Concrete material properties
Hygro-thermo-mechanical modeling of partially saturated air-entrained concrete containing dissolved salt and exposed to freeze-thaw cycles
In cold regions, understanding the freeze-thaw behavior of air-entrained concrete is important for designing durable structures and assessing the remaining service life of existing structures. This study presents a hygro-thermo-mechanical multiphase model that describes the cyclic freeze-thaw behavior of partially saturated air-entrained concrete containing dissolved salt. An equilibrium and a non-equilibrium approach are adopted to model the ice formation, including the freeze-thaw hysteresis, inside the porous network. The model also considers the diffusive and convective transport of the dissolved salt coupled to the freeze-thaw processes. Two examples are presented to verify and highlight the capabilities of the model. The first example shows that the model is capable of reproducing the experimentally observed mechanical response of specimens containing NaC1-solutions of different concentrations.
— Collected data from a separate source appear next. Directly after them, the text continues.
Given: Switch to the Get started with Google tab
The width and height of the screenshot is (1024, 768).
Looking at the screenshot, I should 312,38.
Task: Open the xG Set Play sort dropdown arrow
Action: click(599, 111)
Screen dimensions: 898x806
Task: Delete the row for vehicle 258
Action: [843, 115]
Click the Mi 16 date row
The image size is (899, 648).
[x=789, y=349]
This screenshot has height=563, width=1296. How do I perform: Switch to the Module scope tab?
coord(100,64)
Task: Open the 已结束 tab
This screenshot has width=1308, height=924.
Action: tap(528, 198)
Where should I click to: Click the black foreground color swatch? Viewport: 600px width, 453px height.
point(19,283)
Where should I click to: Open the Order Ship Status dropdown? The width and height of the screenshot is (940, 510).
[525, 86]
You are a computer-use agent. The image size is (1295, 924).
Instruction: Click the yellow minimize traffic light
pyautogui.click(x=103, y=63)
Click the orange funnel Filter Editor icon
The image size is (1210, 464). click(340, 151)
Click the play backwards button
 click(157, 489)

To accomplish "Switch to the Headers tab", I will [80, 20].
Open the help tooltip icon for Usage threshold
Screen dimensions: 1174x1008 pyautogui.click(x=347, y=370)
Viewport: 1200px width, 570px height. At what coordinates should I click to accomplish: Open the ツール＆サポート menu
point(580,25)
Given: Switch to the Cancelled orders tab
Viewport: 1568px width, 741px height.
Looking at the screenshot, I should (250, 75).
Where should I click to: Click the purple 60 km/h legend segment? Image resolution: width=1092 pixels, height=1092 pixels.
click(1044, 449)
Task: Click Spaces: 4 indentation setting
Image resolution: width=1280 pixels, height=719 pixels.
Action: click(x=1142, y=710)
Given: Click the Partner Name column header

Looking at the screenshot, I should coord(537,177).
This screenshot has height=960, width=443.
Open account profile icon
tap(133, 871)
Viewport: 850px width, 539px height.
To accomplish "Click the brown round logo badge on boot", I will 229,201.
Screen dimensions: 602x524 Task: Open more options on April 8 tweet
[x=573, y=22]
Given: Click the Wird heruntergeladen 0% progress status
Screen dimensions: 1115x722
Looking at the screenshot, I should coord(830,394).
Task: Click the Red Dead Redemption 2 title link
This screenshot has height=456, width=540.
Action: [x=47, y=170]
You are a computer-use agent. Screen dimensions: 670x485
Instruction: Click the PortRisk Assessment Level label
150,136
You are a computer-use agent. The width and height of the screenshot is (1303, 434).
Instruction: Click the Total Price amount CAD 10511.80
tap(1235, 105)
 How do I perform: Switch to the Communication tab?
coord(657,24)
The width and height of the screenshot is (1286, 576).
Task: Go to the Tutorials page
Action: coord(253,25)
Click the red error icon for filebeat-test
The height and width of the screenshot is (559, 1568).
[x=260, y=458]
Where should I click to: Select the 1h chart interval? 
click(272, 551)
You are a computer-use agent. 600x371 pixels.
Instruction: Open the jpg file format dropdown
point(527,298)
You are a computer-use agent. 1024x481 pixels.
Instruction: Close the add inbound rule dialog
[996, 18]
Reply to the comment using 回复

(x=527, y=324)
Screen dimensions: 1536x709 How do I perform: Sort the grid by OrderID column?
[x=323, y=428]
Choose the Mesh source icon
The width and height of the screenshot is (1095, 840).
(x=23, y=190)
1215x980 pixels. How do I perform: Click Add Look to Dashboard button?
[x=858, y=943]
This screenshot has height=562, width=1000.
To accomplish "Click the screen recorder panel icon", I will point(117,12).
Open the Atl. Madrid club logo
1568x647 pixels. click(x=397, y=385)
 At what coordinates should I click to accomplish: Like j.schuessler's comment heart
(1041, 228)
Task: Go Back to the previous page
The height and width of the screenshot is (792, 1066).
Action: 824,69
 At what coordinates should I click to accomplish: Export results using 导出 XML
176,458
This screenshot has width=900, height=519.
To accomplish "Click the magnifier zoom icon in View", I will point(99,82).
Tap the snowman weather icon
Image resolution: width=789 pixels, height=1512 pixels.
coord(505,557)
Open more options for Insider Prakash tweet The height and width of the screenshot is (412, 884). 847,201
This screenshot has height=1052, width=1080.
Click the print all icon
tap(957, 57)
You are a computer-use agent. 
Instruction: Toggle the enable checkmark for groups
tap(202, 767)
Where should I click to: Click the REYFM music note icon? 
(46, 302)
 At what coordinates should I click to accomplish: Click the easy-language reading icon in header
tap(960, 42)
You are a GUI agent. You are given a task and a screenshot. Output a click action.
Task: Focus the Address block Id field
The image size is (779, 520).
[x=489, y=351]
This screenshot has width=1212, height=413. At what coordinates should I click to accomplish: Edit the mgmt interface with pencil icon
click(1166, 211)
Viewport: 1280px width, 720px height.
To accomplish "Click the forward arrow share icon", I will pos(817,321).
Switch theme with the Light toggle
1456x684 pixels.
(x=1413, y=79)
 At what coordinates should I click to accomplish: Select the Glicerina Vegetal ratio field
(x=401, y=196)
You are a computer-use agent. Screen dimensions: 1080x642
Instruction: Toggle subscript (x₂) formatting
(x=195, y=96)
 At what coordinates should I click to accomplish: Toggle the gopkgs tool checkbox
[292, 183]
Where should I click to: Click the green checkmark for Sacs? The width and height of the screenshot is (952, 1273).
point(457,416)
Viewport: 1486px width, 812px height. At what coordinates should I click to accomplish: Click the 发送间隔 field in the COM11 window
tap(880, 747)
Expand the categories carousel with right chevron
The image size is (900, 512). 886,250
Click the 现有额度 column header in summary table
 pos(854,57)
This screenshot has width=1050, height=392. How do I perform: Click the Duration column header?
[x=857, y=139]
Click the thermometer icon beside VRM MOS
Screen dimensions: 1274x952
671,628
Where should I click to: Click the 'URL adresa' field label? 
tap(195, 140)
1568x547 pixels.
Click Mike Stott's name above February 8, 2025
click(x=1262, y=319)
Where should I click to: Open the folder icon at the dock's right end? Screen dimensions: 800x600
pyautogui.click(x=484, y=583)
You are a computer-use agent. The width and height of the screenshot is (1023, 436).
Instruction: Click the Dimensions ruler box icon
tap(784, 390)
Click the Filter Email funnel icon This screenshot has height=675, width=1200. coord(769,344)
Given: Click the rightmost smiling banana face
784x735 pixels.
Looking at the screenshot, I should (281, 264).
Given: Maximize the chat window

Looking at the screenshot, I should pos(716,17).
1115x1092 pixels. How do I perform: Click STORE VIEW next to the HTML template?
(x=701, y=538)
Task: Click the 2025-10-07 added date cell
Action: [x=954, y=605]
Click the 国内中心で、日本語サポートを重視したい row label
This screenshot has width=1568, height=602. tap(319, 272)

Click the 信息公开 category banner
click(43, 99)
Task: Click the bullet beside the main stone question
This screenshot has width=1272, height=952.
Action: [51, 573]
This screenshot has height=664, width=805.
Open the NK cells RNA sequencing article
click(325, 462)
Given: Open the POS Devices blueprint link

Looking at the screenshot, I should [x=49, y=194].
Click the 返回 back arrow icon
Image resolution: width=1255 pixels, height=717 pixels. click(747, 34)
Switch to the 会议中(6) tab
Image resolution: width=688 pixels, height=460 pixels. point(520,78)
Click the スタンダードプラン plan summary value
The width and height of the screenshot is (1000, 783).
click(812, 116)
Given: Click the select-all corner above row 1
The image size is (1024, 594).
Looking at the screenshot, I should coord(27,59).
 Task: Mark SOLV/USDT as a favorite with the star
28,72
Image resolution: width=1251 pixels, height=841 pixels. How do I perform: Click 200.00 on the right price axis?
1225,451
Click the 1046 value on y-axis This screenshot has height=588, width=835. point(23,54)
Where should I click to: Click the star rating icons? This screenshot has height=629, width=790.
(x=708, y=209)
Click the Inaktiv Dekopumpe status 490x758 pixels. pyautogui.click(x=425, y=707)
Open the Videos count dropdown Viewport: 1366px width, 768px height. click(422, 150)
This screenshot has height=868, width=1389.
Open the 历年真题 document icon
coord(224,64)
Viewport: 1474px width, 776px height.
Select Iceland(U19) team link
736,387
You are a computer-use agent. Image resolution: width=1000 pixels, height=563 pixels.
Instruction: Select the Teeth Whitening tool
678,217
In the second example, a larger absorption of liquid from an external reservoir is obtained with an increasing salt concentration in the reservoir, which is consistent with experimental observations.
Contact: Daniel Eriksson , Richard Malm (profile pages)
A Hygro-Thermo-Mechanical Multiphase Model for long-term water absorption into air-entrained concrete
Many concrete structures located in cold climates and in contact with free water are cast with air-entrained concrete. The presence of air pores significantly affects the absorption of water into the concrete, and it may take decades before these are fully saturated. This generally improves the long-term performance of such structures and in particular their frost resistance. To study the long-term moisture conditions in air-entrained concrete, a hygro-thermo-mechanical multiphase model is presented, where the rate of filling of air pores with water is described as a separate diffusion process. The driving potential is the concentration of dissolved air, obtained using an averaging procedure with the air pore size distribution as the weighting function. The model is derived using the thermodynamically constrained averaging theory as a starting point. Two examples are presented to demonstrate the capabilities and performance of the proposed model. These show that the model is capable of describing the complete absorption process of water in air-entrained concrete and yields results that comply with laboratory and in situ measurements.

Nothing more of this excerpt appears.